The tide is turning. Ten government agencies responsible for Colombia’s land-related issues are meeting regularly, bringing their engineers, their lawyers, and their administrators to do something that Colombia has never done: allow the real-time exchange of information among a group of institutions working on a common issue.

This ambitious endeavor, dubbed the Land Node, is the government’s official response to Colombia’s Victims Law, which requires that certain land-related agencies share information in real time to facilitate the land restitution process for victims of the armed conflict.

“I can’t imagine a future where people have to wait in lines to have their rights recognized, when we have the technology to avoid that,” says Luis Alberto Clavijo, director of technology at the Land Restitution Unit (LRU). “In the commercial and financial worlds, people often don’t even have to leave their houses. Why can’t it be the same for land services? Either we change the way things are being done, or the state isn’t doing its job.

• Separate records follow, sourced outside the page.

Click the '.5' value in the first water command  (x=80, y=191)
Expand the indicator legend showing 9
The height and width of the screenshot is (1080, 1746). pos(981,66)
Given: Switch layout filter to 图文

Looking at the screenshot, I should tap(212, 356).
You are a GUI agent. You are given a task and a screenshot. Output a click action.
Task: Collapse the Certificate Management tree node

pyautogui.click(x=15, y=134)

The “end users” Clavijo is referring to are the thousands of victims of dispossession or displacement who need to fill out their applications in paper at a local land restitution office to initiate the process for getting their land back. This is one of the things the Land Node seeks to change.

But the real headaches are the silent and agonizing ones on the “provider” side: the onerous delays involved in the requesting, mailing, authorizing, and exchanging of information between agencies. This is where the Land Node seeks to be a pioneer.